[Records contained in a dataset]
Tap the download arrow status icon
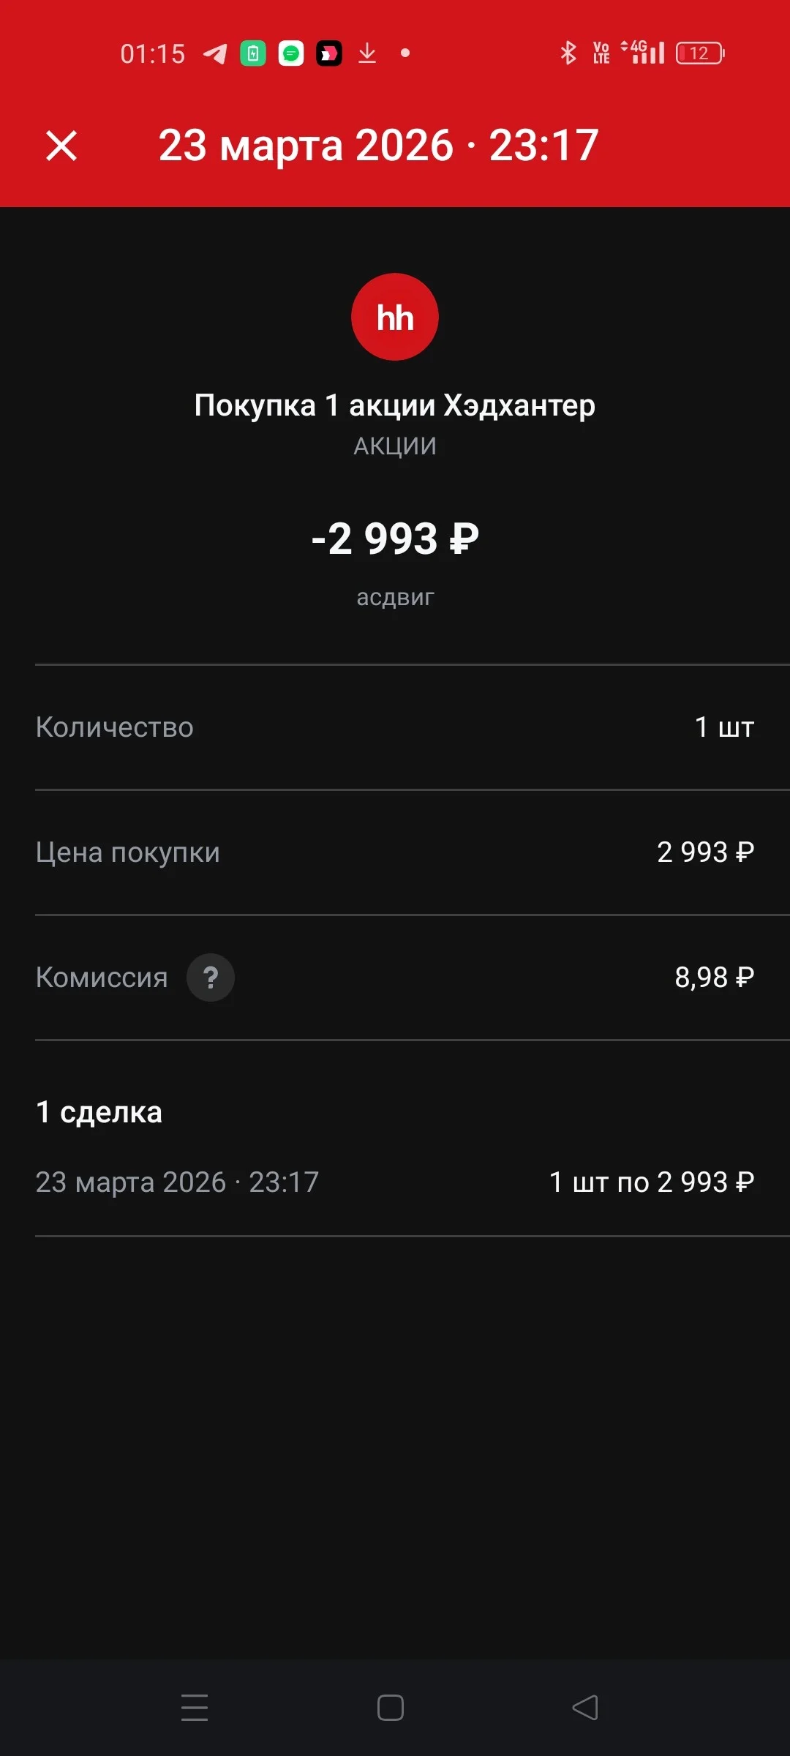 click(367, 53)
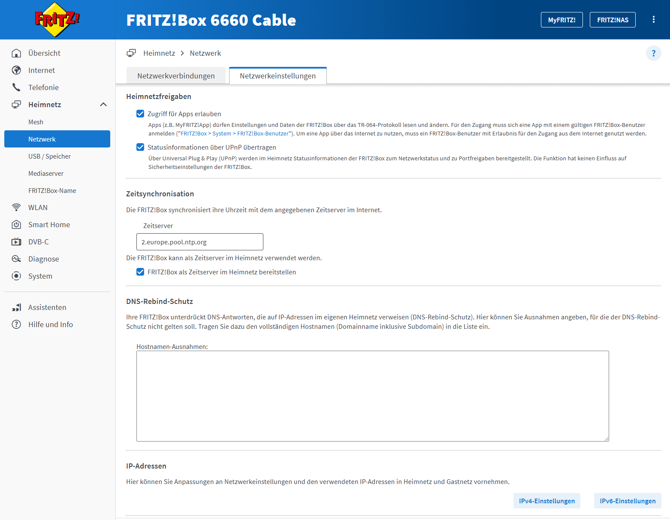This screenshot has height=520, width=670.
Task: Expand the DVB-C menu section
Action: pyautogui.click(x=39, y=242)
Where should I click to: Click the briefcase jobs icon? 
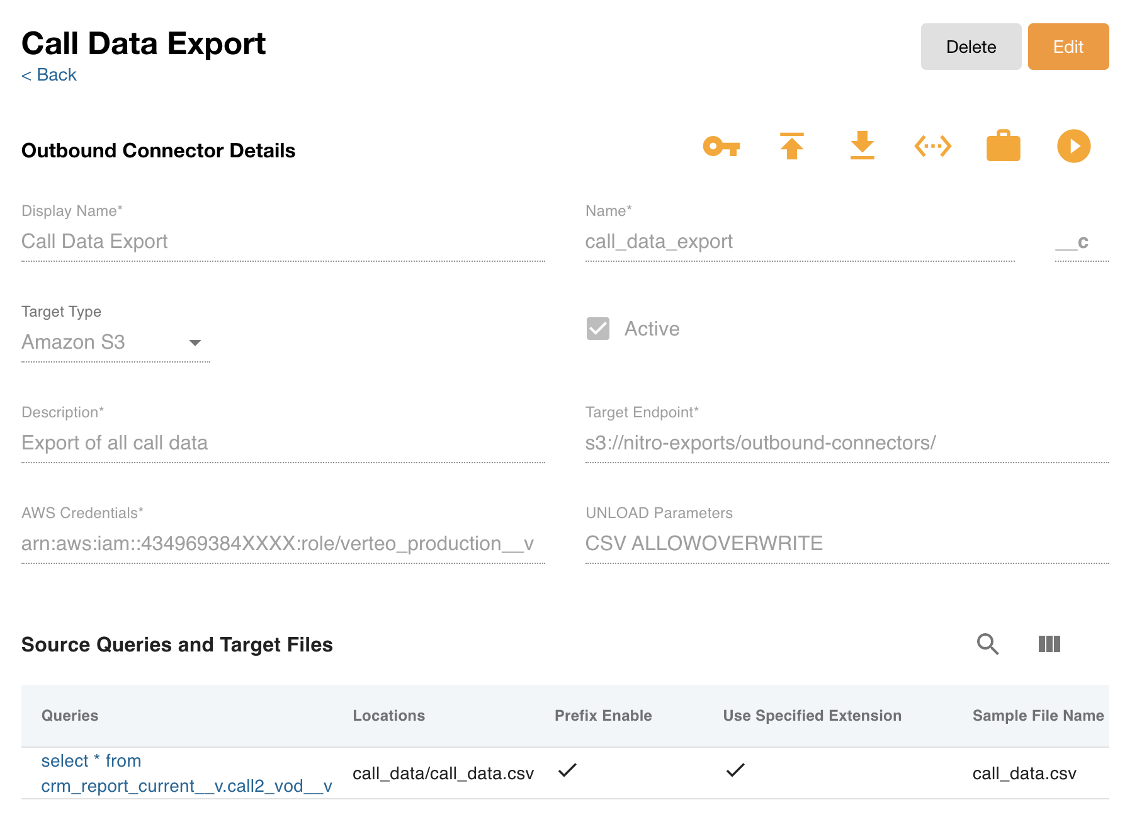tap(1003, 147)
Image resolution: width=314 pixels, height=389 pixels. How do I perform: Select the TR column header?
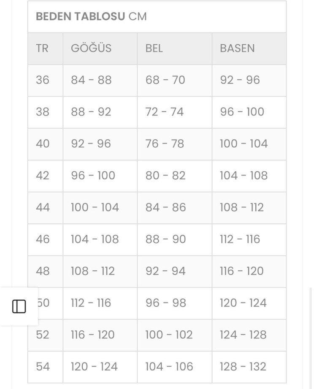tap(43, 48)
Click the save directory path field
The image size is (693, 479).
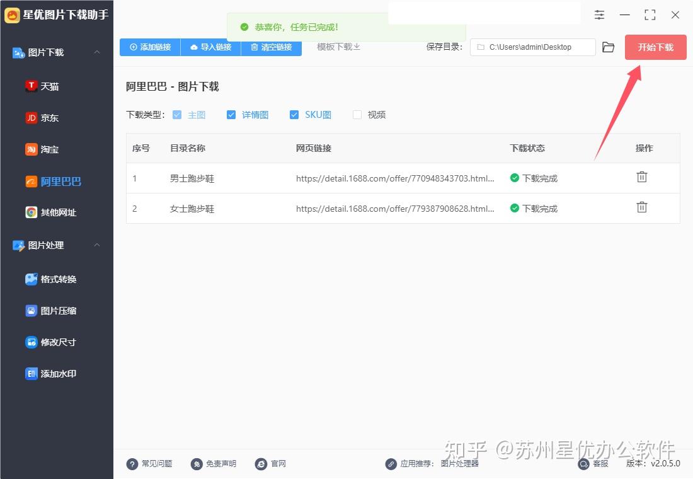(x=532, y=47)
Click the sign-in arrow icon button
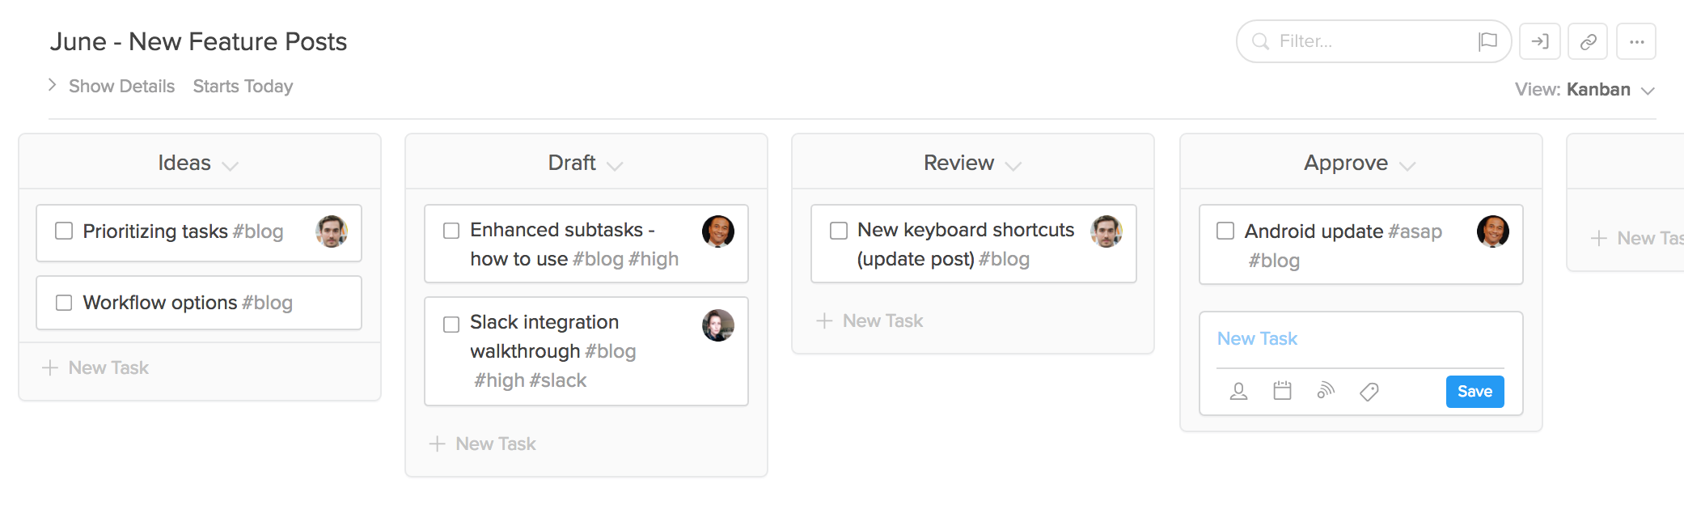The width and height of the screenshot is (1684, 518). [1540, 41]
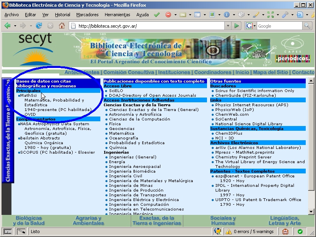Click the green Go arrow button

236,26
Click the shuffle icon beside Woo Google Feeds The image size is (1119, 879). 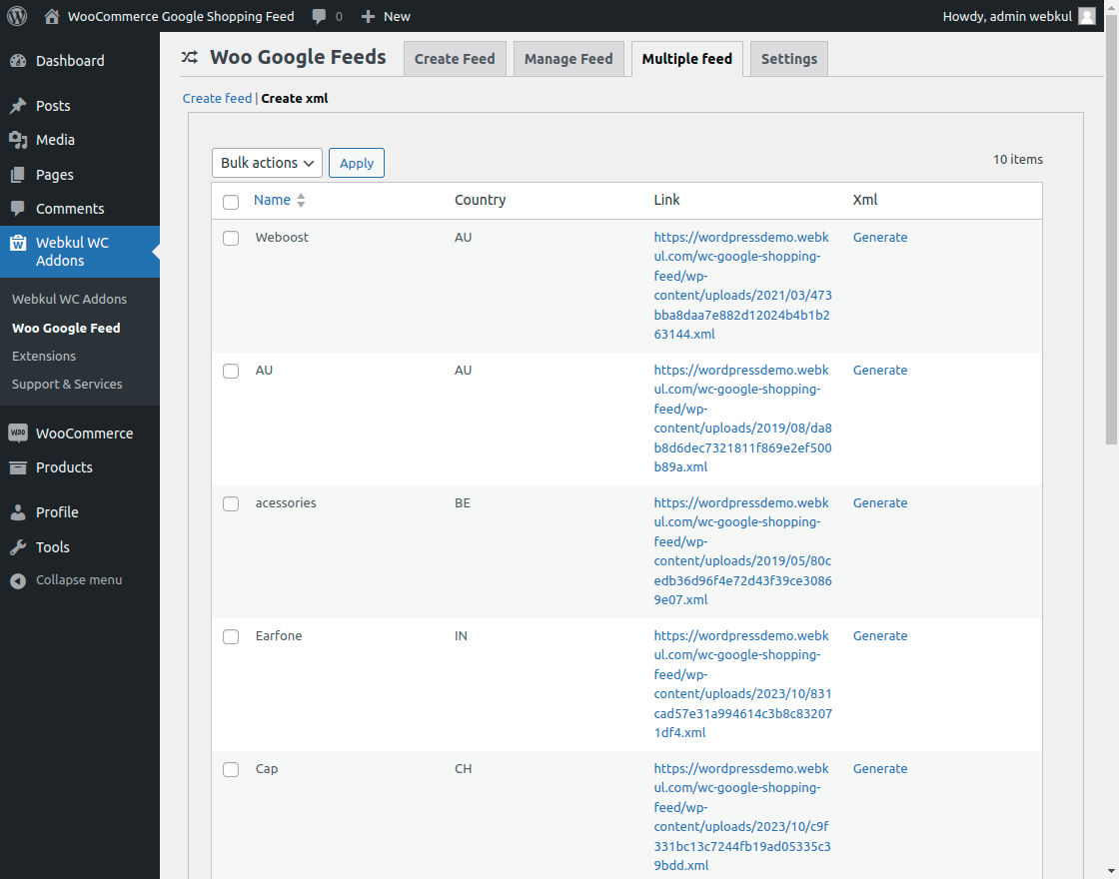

### Exercise aim
The response should repeat every entry above exactly and include none of the pictures.

### Exercise solution
Tap the download arrow status icon
 click(367, 53)
This screenshot has height=520, width=670.
Task: Expand the DVB-C menu section
Action: pyautogui.click(x=39, y=242)
Where should I click to: Click the briefcase jobs icon? 
tap(1003, 147)
Image resolution: width=314 pixels, height=389 pixels. How do I perform: Select the TR column header?
tap(43, 48)
Click the save directory path field
The image size is (693, 479).
(x=532, y=47)
Click the sign-in arrow icon button
The width and height of the screenshot is (1684, 518). [1540, 41]
Click the green Go arrow button

236,26
Click the shuffle icon beside Woo Google Feeds The image size is (1119, 879). 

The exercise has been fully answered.